Léonid Ivanovitch Pliouchtch (1939-2015)
4 juin 2015 : très certainement ne le sait-elle pas encore, mais l’Ukraine est en deuil de Léonid Ivanovitch Pliouchtch. In memoriam.
Et, bien au-delà des Ukrainiens, la grande famille des dissidents ex-soviétiques et tous ceux qui luttent pour les droits de l’Homme dans le monde, plus particulièrement en Ukraine et en Russie – simples citoyens, militants, combattants – Car c‘est hélas un combat, et sans fin.
Tous ceux pour qui les termes dignité, justice, tolérance, respect, liberté ne sont pas de vains mots sont concernés par cette perte immense.
Et quant à ceux qui ont eu la chance de connaître ce grand résistant qui a dit non au totalitarisme soviétique et à la colonisation de son Ukraine bien-aimée, sa disparition leur cause un vrai chagrin.
Hélas, les jeunes générations, ignorent quasiment tout de la dissidence et, le plus souvent, rejettent le passé soviétique. On peut le comprendre. Mais il faut absolument qu’elles sachent que l’Ukraine a compté, parmi ses grands hommes, un formidable humaniste.
Né en 1939 à Naryn, en Kirghizie soviétique, Leonid Pliouchtch étudie d’abord à la faculté de maths-physique d’Odessa, puis, en 1962, il termine l’université de Kiev. De 1962 à 1968 – année de son renvoi pour raisons politiques – il travaille à l’Institut de cybernétique de Kiev. Il participe activement au mouvement soviétique de défense des droits de l’Homme, auteur et maillon fort du réseau clandestin de diffusion d’ouvrages interdits, le samizdat. Il prend une part active dans le mouvement national démocratique ukrainien. À partir de 1969, il devient membre du Groupe d’initiative de défense des droits de l’Homme en URSS, et l’un des quinze fondateurs du Groupe d’Helsinki.

------------------------------------------------

> Consignes écrites
[1] Répondez aux questions suivantes d'après le texte sur Léonid Pliouchtch.
(a) Dans quelle ville est-il né ?
(b) Dans quel établissement a-t-il travaillé de 1962 à 1968 ?
(c) À quoi a-t-il dit non, selon le texte ?
[2] Prolongez le texte sur Léonid Pliouchtch à partir de sa dernière phrase.
Les lignes ne jouent aucun rôle dans ce travail.

> Section des données
------------------------------------------------

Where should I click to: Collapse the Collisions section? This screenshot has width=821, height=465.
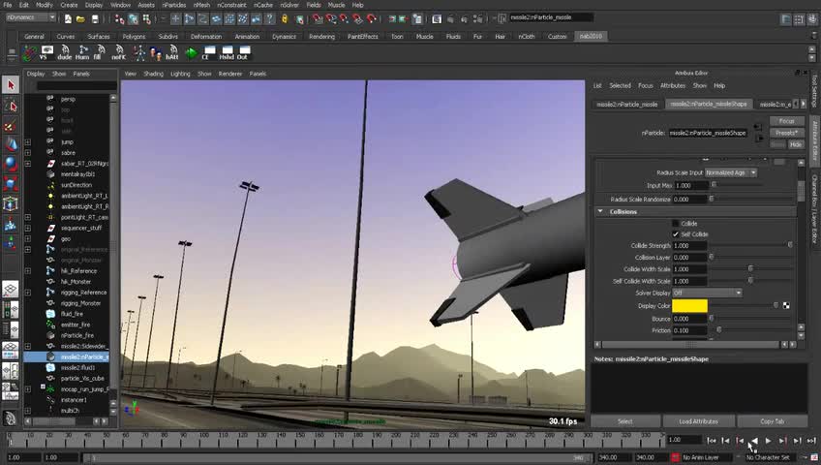(x=600, y=211)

------------------------------------------------

> Résultats de l'exercice
[1]
(a) À Naryn, en Kirghizie soviétique.
(b) À l'Institut de cybernétique de Kiev.
(c) Au totalitarisme soviétique et à la colonisation de son Ukraine bien-aimée.

[2]
Arrêté en 1972 sous l’accusation d’agitation et de propagande anti-soviétiques, le tribunal le condamne à être interné à l’hôpital psychiatrique spécial de Dniépropétrovsk où il est «soigné» pour schizophrénie. Usant de tous les moyens pour neutraliser les protestataires, l’Etat soviétique a largement utilisé la psychiatrie comme instrument de répression politique.
En janvier 1976, libéré grâce à l’action internationale conjointe des Comités de mathématiciens, de psychiatres, de syndicats et de la diaspora ukrainienne, il émigre avec sa famille en France, dont il obtient la nationalité.
En 1977, nommé représentant étranger du Groupe ukrainien Helsinki de défense des droits de l’Homme, il poursuit son action en Occident, signe des articles dans des organes de presse français, ukrainien et russe. Il collabore aussi à la rédaction ukrainienne de Radio Liberty.
Depuis la Perestroïka gorbatchévienne et l’indépendance de l’Ukraine, Leonid Ivanovitch se consacre à la philologie des littératures russe et ukrainienne.
En grand intellectuel, il s’intéresse à bon nombre de sujets qu’il étudie avec pertinence et clairvoyance. N’oublions pas que l’héritage de la dissidence, son esprit de lutte pour la démocratie, le respect des droits fondamentaux, pour un pays libre, s’incarneront dans la Révolution Orange.1
J’ai eu la chance insigne de le connaître grâce à ma consoeur Renata Lesnik, son amie. Cette autre figure historique de la dissidence, unique dissidente moldave, nous a quittés fin décembre 2013. Ensemble, nous avons réalisé un documentaire sur cet intellectuel hors pair intitulé «Ainsi parlait… Pliouchtch». L‘une de ses toutes dernières interviews, peut-être la dernière, figure aussi dans l’ouvrage collectif «Goodbye, Poutine», paru en 2015.2 Avec calme, il y raconte la prise de conscience qui fut à l’origine de sa dissidence :
«La prise de conscience du facteur humain a entraîné celle du facteur national. Mon Ukraine natale n’était qu’une colonie. L’empire soviétique était l’ennemi de la liberté, de l’humanité, de toutes les nations, peuple russe y compris. Le samizdat domina peu à peu toutes les sphères de la vie et de la pensée. En m’y insinuant, je devins non seulement un lecteur de littérature interdite, mais aussi un diffuseur et un auteur. En tant que marxiste, j’ai tenté de résoudre les contradictions entre théorie et pratique en analysant, dans mes articles, la théorie marxiste, l’éthique, le problème nationaliste. Mes débats avec les proches du samizdat, qu’ils soient marxistes ou anti-marxistes, m’ont mené à la conclusion que nous vivions un capitalisme féodal employant des esclaves d’État.. »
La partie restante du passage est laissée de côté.